Hoy Fran Mezcua, Ana Olivares, Fernando Valladares, Esteban Massana, Alfonso Manjavacas, Candela Rojas e Isabel de la Iglesia
En El Mejor Día de la Semana hemos recorrido Santa Mariña de Aguas Santas, donde vida y muerte parecen dialogar, y hemos descubierto cómo la humanidad resistió un clima extremo hasta superar un dramático cuello de botella evolutivo.
La aldea gallega donde la muerte no tuvo la última palabra
Hay lugares donde la historia no se cuenta solo con fechas. También se escucha en las piedras, en los caminos y en las leyendas que han llegado hasta hoy. Santa Mariña de Aguas Santas es uno de ellos. La tradición sitúa allí la historia de una joven que desafió al poder romano. Fue torturada, quemada y arrojada al agua. Según la leyenda, siempre volvió a la vida hasta ser decapitada.
De su sangre, cuenta el relato, brotaron manantiales considerados sanadores. El recorrido lleva al Horno de la Santa, una basílica inacabada con pasadizos y símbolos templarios. Muy cerca, los bosques evocan también la figura de Romasanta. Santa Mariña de Aguas Santas conserva así historia, leyenda y misterio en un mismo lugar. Un territorio donde el pasado no parece haber desaparecido del todo.
Resistir cuando el clima lo cambia todo
Hubo un momento en la historia humana en el que estuvimos cerca de desaparecer. En Hablemos de Ciencia, Fernando Valladares nos ha llevado hasta el Pleistoceno Medio, hace casi un millón de años. Entonces, la población humana sufrió una reducción extrema. Según ha explicado, de más de 100.000 individuos quedaron apenas unos 1.200.

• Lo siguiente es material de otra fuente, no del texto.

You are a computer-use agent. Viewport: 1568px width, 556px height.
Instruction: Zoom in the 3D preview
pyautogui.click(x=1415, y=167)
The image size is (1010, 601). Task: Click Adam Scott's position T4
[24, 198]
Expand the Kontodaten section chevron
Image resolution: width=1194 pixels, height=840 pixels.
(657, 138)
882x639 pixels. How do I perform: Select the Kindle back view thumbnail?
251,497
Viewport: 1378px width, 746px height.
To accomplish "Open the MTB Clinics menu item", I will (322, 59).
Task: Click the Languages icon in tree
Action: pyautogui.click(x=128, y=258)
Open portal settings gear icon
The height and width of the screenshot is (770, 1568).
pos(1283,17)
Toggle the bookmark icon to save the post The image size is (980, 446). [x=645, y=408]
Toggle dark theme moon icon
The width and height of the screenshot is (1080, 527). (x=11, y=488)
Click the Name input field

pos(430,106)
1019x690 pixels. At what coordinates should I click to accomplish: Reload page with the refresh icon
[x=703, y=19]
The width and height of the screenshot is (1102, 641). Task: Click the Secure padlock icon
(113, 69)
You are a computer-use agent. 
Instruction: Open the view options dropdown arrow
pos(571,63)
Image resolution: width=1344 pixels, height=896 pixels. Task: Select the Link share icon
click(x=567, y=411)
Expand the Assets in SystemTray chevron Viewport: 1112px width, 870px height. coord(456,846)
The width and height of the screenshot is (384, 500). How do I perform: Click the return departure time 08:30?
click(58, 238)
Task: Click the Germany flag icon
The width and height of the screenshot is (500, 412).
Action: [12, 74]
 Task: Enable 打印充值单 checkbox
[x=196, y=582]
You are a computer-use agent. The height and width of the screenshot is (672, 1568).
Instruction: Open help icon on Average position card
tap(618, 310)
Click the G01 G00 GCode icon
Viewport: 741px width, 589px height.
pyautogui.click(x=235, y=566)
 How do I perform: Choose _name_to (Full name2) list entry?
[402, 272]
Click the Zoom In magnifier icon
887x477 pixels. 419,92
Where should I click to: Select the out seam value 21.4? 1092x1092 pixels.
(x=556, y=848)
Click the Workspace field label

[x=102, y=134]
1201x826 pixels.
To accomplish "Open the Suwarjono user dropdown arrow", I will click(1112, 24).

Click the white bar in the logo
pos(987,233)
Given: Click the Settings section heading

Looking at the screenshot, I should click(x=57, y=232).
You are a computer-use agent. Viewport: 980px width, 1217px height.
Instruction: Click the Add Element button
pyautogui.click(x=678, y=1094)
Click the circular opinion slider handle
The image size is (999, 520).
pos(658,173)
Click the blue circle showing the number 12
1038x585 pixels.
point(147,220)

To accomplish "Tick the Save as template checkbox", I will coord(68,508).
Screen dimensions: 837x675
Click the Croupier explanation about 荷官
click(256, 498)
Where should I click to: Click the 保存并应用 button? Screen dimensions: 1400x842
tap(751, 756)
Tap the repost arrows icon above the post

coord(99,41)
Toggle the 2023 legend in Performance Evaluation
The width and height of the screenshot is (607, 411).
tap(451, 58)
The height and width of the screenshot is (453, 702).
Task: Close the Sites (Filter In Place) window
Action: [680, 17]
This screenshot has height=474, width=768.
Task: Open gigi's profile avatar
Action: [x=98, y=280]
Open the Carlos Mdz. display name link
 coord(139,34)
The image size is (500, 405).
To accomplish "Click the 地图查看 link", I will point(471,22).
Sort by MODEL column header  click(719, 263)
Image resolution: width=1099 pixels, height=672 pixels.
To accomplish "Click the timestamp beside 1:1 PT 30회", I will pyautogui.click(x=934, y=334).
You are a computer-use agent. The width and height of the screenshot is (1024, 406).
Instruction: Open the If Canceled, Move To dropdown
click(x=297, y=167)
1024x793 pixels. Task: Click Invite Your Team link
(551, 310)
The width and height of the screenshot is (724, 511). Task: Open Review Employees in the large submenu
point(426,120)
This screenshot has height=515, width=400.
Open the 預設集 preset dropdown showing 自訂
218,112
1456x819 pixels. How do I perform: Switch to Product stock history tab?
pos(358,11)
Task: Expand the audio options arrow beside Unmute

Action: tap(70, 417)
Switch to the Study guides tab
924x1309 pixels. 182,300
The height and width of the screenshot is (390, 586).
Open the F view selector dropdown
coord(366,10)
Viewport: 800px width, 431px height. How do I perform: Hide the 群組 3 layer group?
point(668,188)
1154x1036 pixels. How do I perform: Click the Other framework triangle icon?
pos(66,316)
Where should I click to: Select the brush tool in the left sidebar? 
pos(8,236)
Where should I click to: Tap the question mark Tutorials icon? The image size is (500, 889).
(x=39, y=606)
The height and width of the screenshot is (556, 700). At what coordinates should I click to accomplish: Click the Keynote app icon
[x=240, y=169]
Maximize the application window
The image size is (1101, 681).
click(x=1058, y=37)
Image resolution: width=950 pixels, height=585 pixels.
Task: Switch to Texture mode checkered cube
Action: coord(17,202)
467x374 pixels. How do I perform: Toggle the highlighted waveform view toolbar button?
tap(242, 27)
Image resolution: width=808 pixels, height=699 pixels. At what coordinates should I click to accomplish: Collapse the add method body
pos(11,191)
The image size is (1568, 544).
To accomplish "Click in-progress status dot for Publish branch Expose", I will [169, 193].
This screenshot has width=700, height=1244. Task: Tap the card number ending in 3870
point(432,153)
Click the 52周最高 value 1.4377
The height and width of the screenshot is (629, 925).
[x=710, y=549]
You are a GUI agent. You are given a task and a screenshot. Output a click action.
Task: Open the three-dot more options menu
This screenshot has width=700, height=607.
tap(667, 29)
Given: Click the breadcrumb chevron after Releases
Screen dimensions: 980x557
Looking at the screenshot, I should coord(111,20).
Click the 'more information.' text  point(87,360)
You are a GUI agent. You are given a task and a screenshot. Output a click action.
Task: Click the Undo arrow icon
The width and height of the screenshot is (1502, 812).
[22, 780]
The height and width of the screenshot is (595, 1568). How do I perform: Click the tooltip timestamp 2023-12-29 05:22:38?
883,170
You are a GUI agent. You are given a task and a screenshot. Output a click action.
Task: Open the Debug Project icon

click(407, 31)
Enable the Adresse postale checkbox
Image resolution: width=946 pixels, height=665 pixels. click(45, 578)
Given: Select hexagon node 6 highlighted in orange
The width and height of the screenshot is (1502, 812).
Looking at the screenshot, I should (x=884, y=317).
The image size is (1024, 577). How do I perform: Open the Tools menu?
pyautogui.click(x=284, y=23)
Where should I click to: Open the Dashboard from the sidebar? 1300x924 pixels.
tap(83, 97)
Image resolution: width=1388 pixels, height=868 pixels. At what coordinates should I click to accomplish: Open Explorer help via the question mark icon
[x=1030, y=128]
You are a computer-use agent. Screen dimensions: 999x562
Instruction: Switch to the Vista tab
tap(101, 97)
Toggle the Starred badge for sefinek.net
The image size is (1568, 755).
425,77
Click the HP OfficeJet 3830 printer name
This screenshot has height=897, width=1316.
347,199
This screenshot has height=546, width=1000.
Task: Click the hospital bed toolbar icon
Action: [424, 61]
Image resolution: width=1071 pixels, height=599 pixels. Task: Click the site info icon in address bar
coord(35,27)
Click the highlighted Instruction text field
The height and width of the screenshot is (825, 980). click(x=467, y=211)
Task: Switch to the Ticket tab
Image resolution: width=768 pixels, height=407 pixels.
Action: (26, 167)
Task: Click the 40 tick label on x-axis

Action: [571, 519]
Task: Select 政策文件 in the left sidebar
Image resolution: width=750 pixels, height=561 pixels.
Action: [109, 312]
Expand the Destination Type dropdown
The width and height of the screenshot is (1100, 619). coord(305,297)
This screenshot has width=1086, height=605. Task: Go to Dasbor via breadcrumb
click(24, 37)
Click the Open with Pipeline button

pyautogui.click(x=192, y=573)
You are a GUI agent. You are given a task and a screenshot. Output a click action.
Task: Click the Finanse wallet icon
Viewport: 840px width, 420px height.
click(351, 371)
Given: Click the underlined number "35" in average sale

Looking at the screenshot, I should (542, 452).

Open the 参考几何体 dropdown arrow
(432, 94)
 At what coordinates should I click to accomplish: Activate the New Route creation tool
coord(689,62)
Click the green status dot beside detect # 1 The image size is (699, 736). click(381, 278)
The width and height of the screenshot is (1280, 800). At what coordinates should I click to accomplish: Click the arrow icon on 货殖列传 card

La genética ha permitido reconstruir ese cuello de botella evolutivo. Fue un periodo marcado por un clima muy severo, con frío intenso y fuertes oscilaciones ambientales. En ese contexto desaparecieron varios linajes humanos, pero también surgió una nueva etapa: de aquel periodo procede Homo heidelbergensis, antepasado común de sapiens, neandertales y denisovanos.
La recuperación fue lenta, pero decisiva. En unos 100.000 años, la población pasó de 1.200 a cerca de 30.000 individuos. Valladares lo interpreta como una muestra de resiliencia extraordinaria. La historia deja una idea clara: compartimos origen y hemos sobrevivido gracias a nuestra capacidad de adaptación.